Le Professeur Wilfried Pokam, Coordonnateur Afrique centrale du projet, a souligné les difficultés auxquelles font face les producteurs, notamment la menace des ravageurs ainsi que les défis liés à la conservation et au transport, qui impactent leurs revenus. Il a également mis en lumière l’importance de comprendre les profils de risque en tenant compte des dimensions sociales et économiques. En partageant des données sur les impacts des événements climatiques, il a souligné la nécessité de développer des solutions basées sur la nature pour améliorer la production de tomates de manière participative et co-créative. Il a enfin accentué l’importance d’une approche transdisciplinaire qui combine savoirs académiques et traditionnels pour concevoir des solutions durables et adaptées aux besoins locaux.

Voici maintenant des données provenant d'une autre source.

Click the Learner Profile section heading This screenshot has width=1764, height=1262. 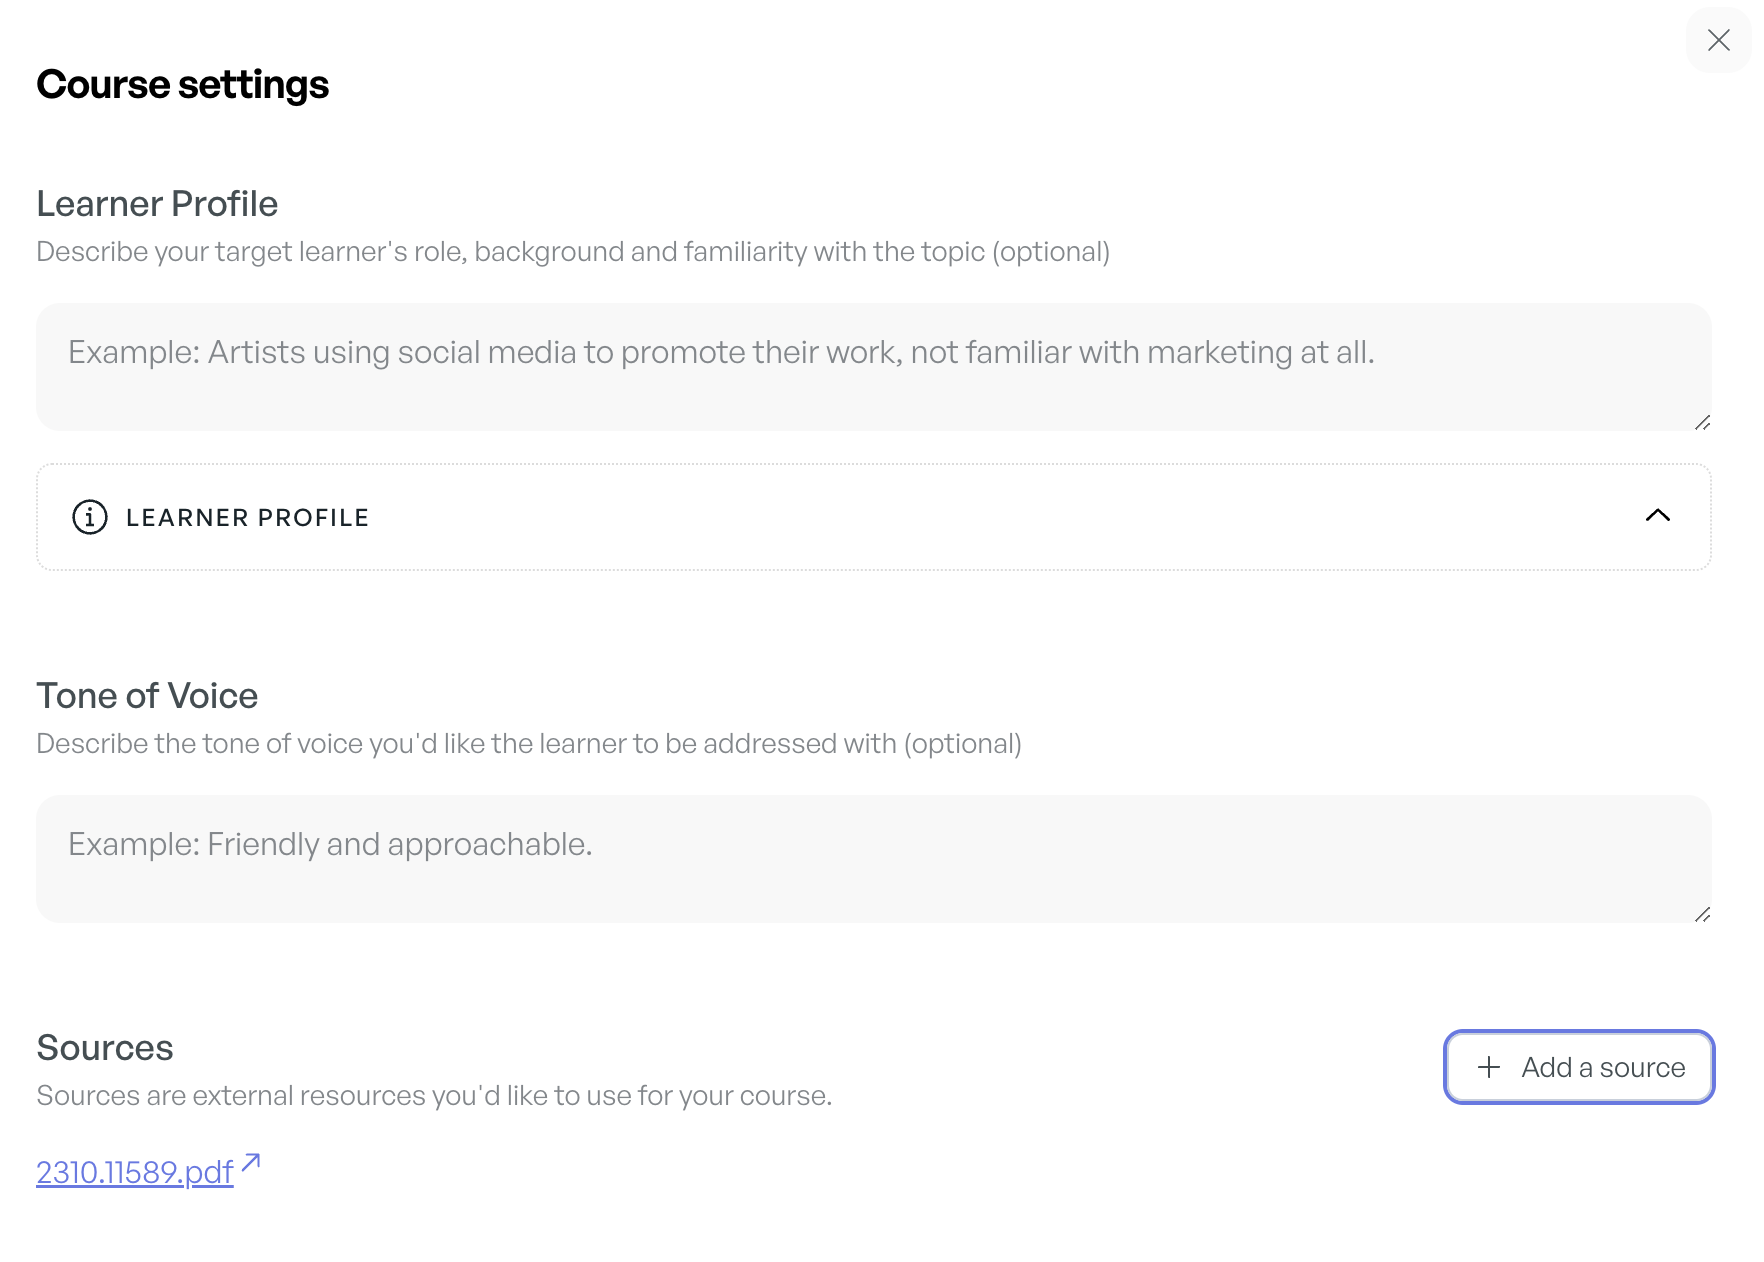tap(157, 204)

Le représentant du préfet a appuyé cette initiative, en soulignant que la vulnérabilité face aux impacts climatiques varie selon des facteurs sociaux, économiques et de genre. Les discussions ont également mis en lumière la problématique de la post-récolte, avec des producteurs signalant que les acheteurs imposent souvent leurs prix en période de surproduction. Pour les producteurs, il est surtout question de proposer des approches qui permettent un meilleur rendement, une meilleure conservation de la tomate produite ainsi que de meilleures débouchés. L’usine de transformation annoncé depuis des années tarde à se concrétiser.
Les inondations régulières dans la région ont incité Ibrahim Nchoutnji, chef de station Irad à Foumbot, à recommander un entretien régulier des drains pour faciliter l’écoulement des eaux de pluie. Le délégué d’arrondissement de l’agriculture, Kuya Njikam, a promis l’accompagnement des producteurs dans la recherche de solutions pour améliorer la qualité de leur production.
Le projet PALM-TREEs adopte une approche novatrice pour répondre aux besoins des communautés vulnérables touchées par les événements extrêmes en Afrique subsaharienne, en particulier au Cameroun. En intégrant les connaissances locales et en favorisant une démarche inclusive et transdisciplinaire, le projet de recherche-action vise à renforcer la résilience des personnes les plus vulnérables de la communauté aux impacts des événements climatiques extrêmes. L’atelier de Foumbot vient ainsi donner le ton pour une recherche devant contribuer à terme à une production durable de tomates au Cameroun à l’amélioration de la résilience des producteurs et des communautés face aux aléas climatiques.